TASK DESCRIPTION
Convert every line of the rows below into a numbered list, leaving out any blank lines.

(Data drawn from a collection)
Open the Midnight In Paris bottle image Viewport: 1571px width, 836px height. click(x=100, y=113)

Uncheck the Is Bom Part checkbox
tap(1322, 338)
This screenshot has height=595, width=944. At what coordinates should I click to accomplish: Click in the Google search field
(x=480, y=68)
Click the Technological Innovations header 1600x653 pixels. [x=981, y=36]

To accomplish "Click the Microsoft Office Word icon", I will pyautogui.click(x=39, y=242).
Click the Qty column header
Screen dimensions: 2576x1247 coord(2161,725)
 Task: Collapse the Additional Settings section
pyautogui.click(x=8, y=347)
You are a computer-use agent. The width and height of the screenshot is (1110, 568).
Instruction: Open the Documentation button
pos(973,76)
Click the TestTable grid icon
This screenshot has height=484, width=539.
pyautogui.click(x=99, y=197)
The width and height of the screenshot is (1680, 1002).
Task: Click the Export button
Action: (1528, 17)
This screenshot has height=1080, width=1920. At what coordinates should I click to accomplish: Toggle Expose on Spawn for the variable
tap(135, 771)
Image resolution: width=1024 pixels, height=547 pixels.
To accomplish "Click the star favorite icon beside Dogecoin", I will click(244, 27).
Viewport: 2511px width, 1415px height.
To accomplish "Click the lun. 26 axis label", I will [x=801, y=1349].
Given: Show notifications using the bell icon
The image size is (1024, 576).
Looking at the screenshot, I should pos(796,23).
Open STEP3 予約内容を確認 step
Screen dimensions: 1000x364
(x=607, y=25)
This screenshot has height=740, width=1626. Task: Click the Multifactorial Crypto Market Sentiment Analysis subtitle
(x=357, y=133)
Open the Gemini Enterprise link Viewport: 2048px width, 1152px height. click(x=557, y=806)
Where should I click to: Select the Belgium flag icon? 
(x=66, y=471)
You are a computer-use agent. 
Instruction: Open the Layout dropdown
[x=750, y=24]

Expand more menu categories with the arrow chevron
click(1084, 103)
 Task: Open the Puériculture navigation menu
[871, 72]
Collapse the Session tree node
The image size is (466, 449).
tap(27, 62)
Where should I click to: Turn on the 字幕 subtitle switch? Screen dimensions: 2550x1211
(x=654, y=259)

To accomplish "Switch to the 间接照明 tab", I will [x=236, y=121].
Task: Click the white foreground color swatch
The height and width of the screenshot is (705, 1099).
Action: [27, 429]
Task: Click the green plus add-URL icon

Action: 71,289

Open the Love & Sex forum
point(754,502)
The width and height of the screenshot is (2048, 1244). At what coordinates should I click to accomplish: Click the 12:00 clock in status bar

EXERCISE SOLUTION
1. Open the Midnight In Paris bottle image Viewport: 1571px width, 836px height. click(x=100, y=113)
2. Uncheck the Is Bom Part checkbox
3. tap(1322, 338)
4. This screenshot has height=595, width=944. At what coordinates should I click to accomplish: Click in the Google search field
5. (x=480, y=68)
6. Click the Technological Innovations header 1600x653 pixels. [x=981, y=36]
7. To accomplish "Click the Microsoft Office Word icon", I will pyautogui.click(x=39, y=242).
8. Click the Qty column header
9. Screen dimensions: 2576x1247 coord(2161,725)
10.  Task: Collapse the Additional Settings section
11. pyautogui.click(x=8, y=347)
12. You are a computer-use agent. The width and height of the screenshot is (1110, 568).
13. Instruction: Open the Documentation button
14. pos(973,76)
15. Click the TestTable grid icon
16. This screenshot has height=484, width=539.
17. pyautogui.click(x=99, y=197)
18. The width and height of the screenshot is (1680, 1002).
19. Task: Click the Export button
20. Action: (1528, 17)
21. This screenshot has height=1080, width=1920. At what coordinates should I click to accomplish: Toggle Expose on Spawn for the variable
22. tap(135, 771)
23. Image resolution: width=1024 pixels, height=547 pixels.
24. To accomplish "Click the star favorite icon beside Dogecoin", I will click(244, 27).
25. Viewport: 2511px width, 1415px height.
26. To accomplish "Click the lun. 26 axis label", I will [x=801, y=1349].
27. Given: Show notifications using the bell icon
28. The image size is (1024, 576).
29. Looking at the screenshot, I should pos(796,23).
30. Open STEP3 予約内容を確認 step
31. Screen dimensions: 1000x364
32. (x=607, y=25)
33. This screenshot has height=740, width=1626. Task: Click the Multifactorial Crypto Market Sentiment Analysis subtitle
34. (x=357, y=133)
35. Open the Gemini Enterprise link Viewport: 2048px width, 1152px height. click(x=557, y=806)
36. Where should I click to: Select the Belgium flag icon? 
37. (x=66, y=471)
38. You are a computer-use agent. 
39. Instruction: Open the Layout dropdown
40. [x=750, y=24]
41. Expand more menu categories with the arrow chevron
42. click(1084, 103)
43.  Task: Open the Puériculture navigation menu
44. [871, 72]
45. Collapse the Session tree node
46. The image size is (466, 449).
47. tap(27, 62)
48. Where should I click to: Turn on the 字幕 subtitle switch? Screen dimensions: 2550x1211
49. (x=654, y=259)
50. To accomplish "Switch to the 间接照明 tab", I will [x=236, y=121].
51. Task: Click the white foreground color swatch
52. The height and width of the screenshot is (705, 1099).
53. Action: [27, 429]
54. Task: Click the green plus add-URL icon
55. Action: 71,289
56. Open the Love & Sex forum
57. point(754,502)
58. The width and height of the screenshot is (2048, 1244). At what coordinates should I click to accomplish: Click the 12:00 clock in status bar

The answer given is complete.